The defensive line, minus Carlos Dunlap: Dunlap, Geno Atkins, Sam Hubbard and the rest of the crew had generated a bunch of pressures and sacks the first two weeks, which was a major facet to the team’s 2-0 start. Yet, aside from Dunlap, the group was very quiet and rarely hit Cam Newton.
And, when their names were called, it was for the wrong reasons. For instance, Dunlap had a huge strip-sack of Newton early in the fourth quarter and essentially gave Hubbard a fumble recovery right in his lap. Somehow, the ball squirted out and the team missed out on a huge opportunity.
The downright ugly:
Injuries, injuries and more injuries: We’re not here to make excuses, but the Bengals had a massive uphill battle to climb with so many people out of the lineup. Four critical starters were already missing the game before kickoff in Joe Mixon, Billy Price, Michael Johnson and Preston Brown, but it just got worse as Sunday progressed.

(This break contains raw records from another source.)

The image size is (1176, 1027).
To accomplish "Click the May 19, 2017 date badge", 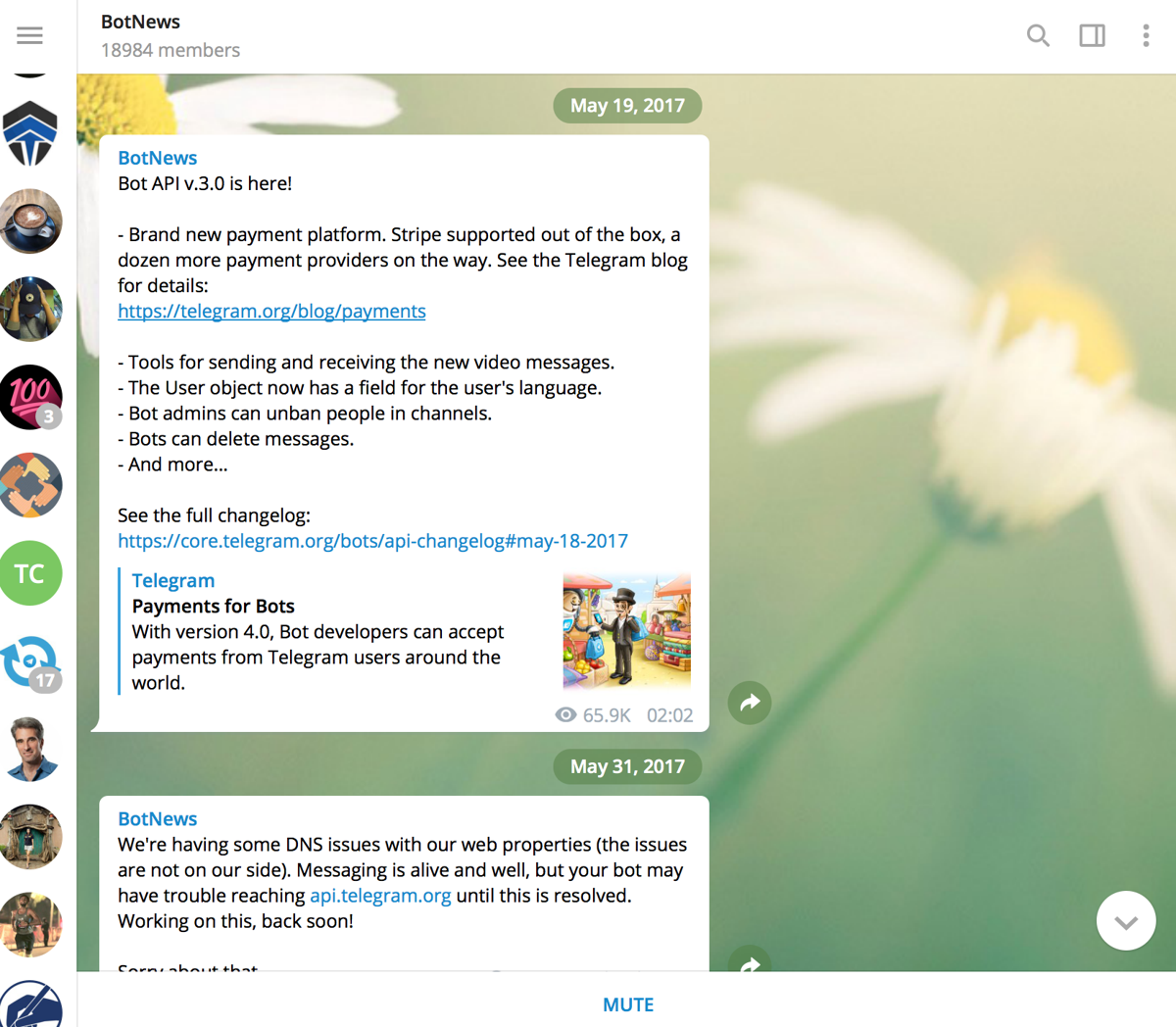I will [627, 106].
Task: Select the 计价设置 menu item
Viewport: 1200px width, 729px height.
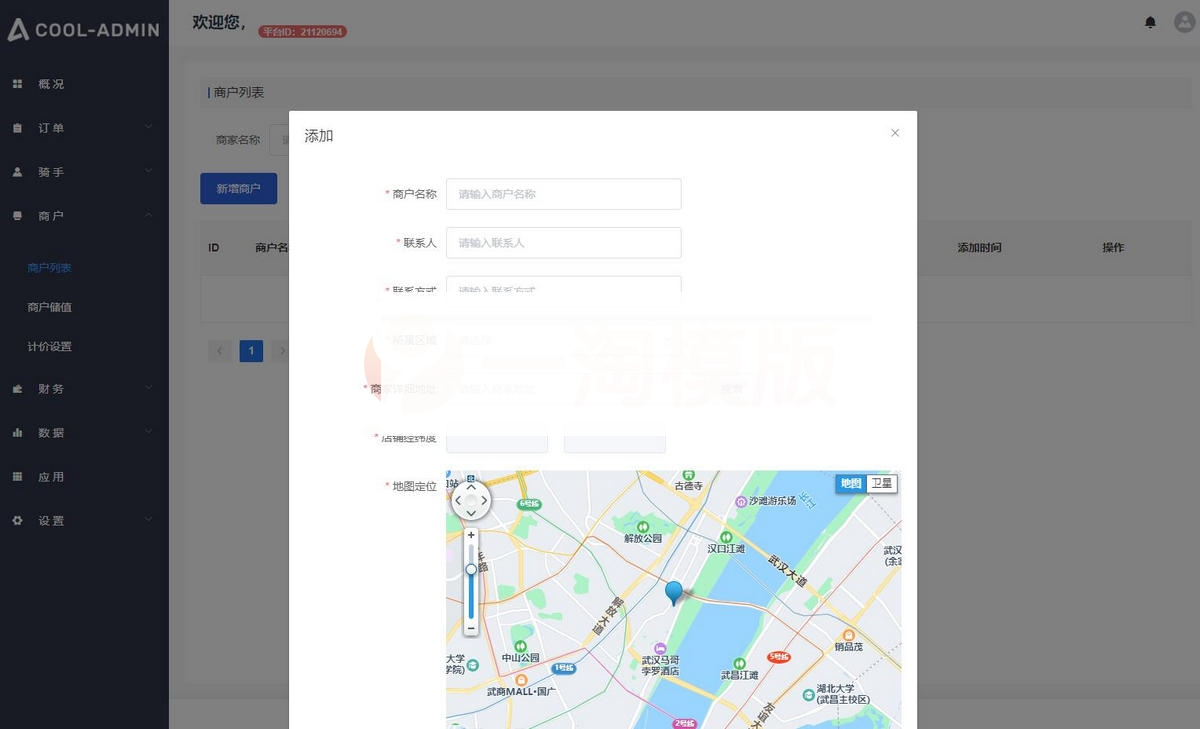Action: click(x=50, y=347)
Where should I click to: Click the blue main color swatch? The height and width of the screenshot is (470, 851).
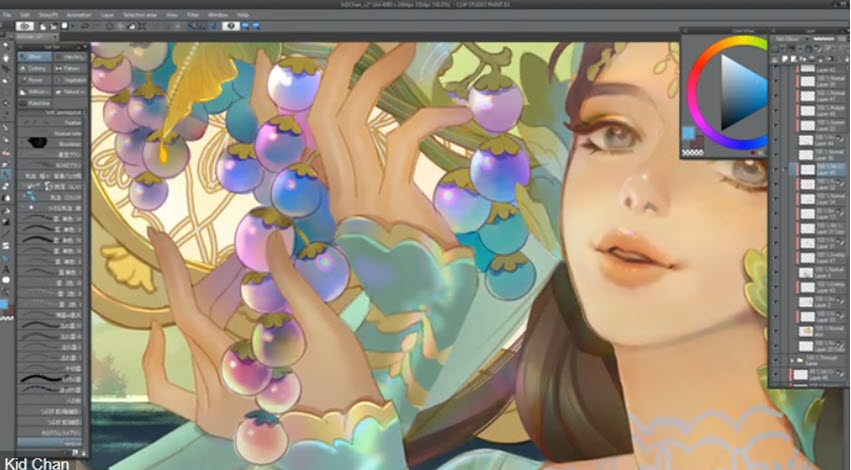pos(688,133)
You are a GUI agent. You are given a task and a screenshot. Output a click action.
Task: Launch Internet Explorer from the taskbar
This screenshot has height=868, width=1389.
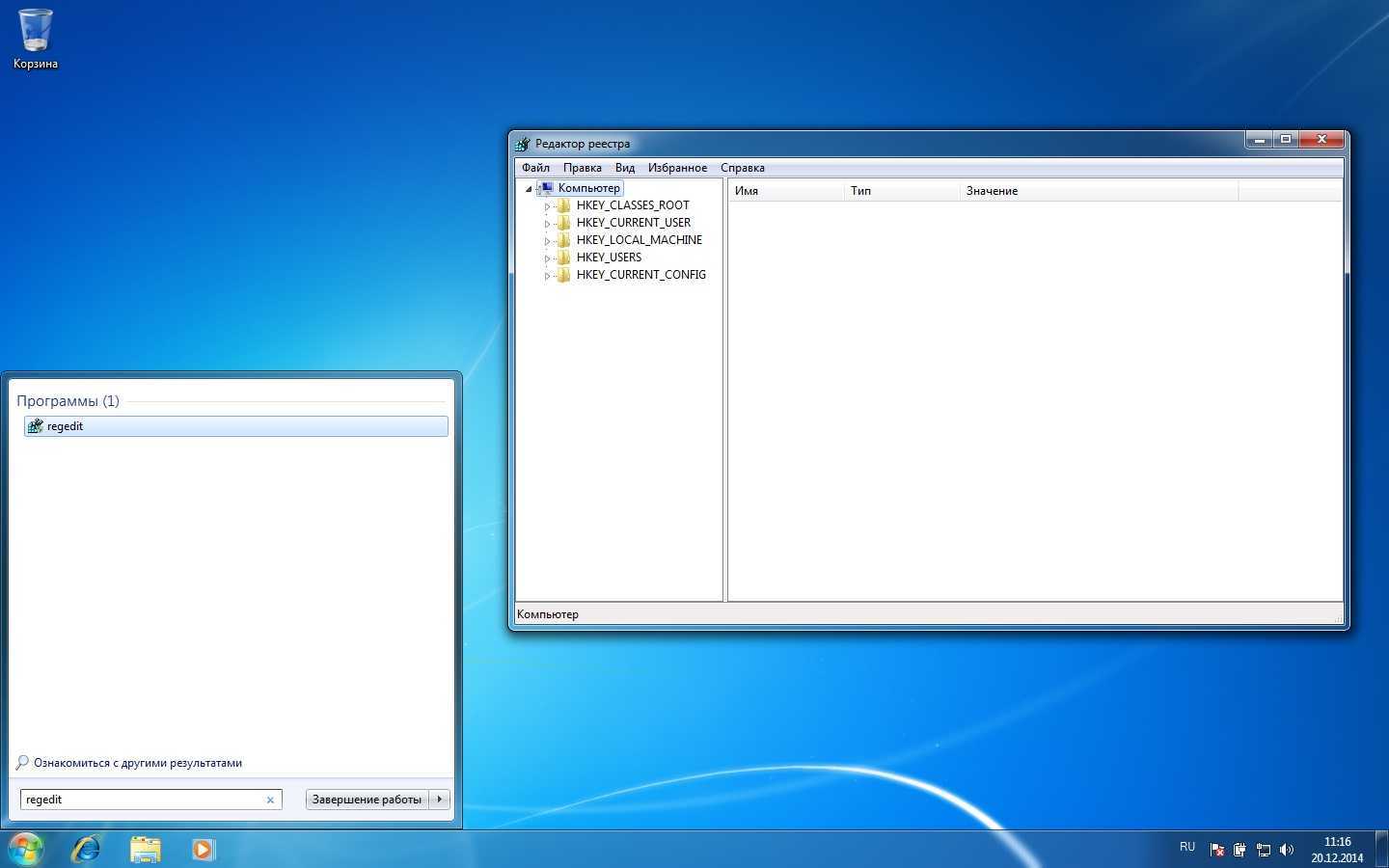click(87, 849)
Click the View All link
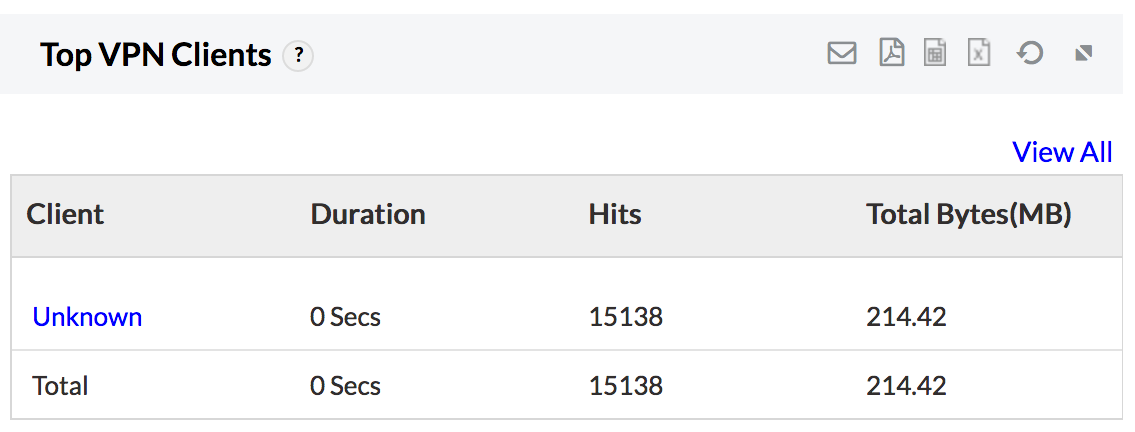 (x=1062, y=152)
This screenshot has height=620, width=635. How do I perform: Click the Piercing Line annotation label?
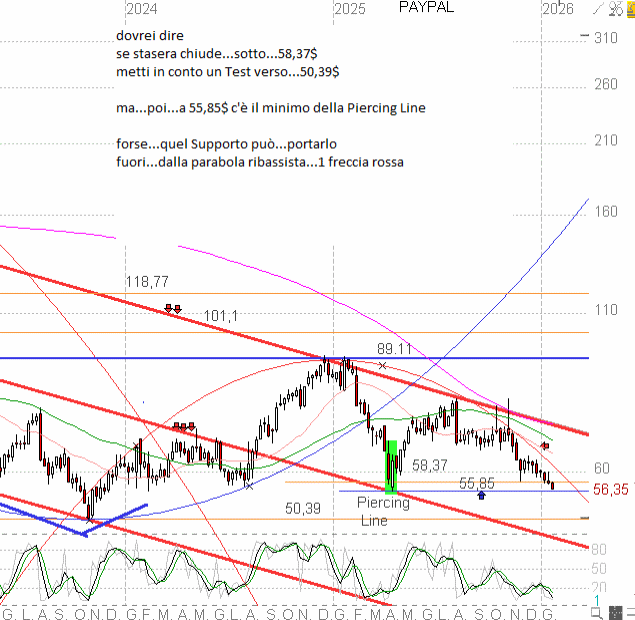point(384,511)
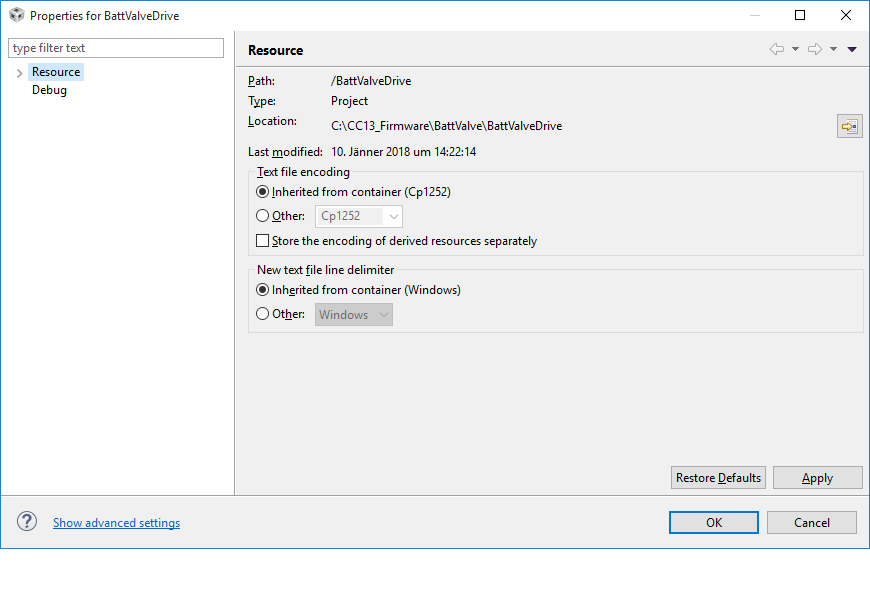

A.J. Green left a little over halfway through the game, while Tyler Kroft, Andrew Billings, Carl Lawson and Giovani Bernard all left and returned at certain points in the contest. Ryan Glasgow is now done for the season after tearing his ACL on Sunday.
The turnover ratio disparity: Going into Sunday, the Bengals were plus-three in the takeaway/giveaway ratio. Thanks to Dalton’s four interceptions and Cincinnati’s defense failing to net one, it not only swayed this particular game greatly in the Panthers’ favor, but also put them behind the eight-ball in the yearly statistics in this facet.
The linebackers: Christian McCaffrey ran all over the Bengals’ defense—for 184 yards, to be exact. Additionally, the Bengals didn’t have a ton of answers for when Newton rushed the football, either.
The group of Nick Vigil, Jordan Evans, Hardy Nickerson and Vincent Rey are largely guys who tackle ball-carriers a few yards past the line of scrimmage. Getting Brown and Vontaze Burfict back is critical and should help the defense immensely. Thankfully, their respective returns are around the corner.
The broken record on recurring matchup issues: Stop us if you’e heard this before: the Bengals’ defense has trouble corralling multi-dimensional quarterbacks and covering able running backs in the passing game. McCaffrey had a career-high in rushing yards, while Newton bullied his way into the end zone twice.
Aside from the Bengals suffering a huge amount of injuries to critical players, they still have major issues matching up with certain players and schemes. Every team experiences these matchup problems throughout a given season, but Cincinnati put theirs on tape once again this Sunday.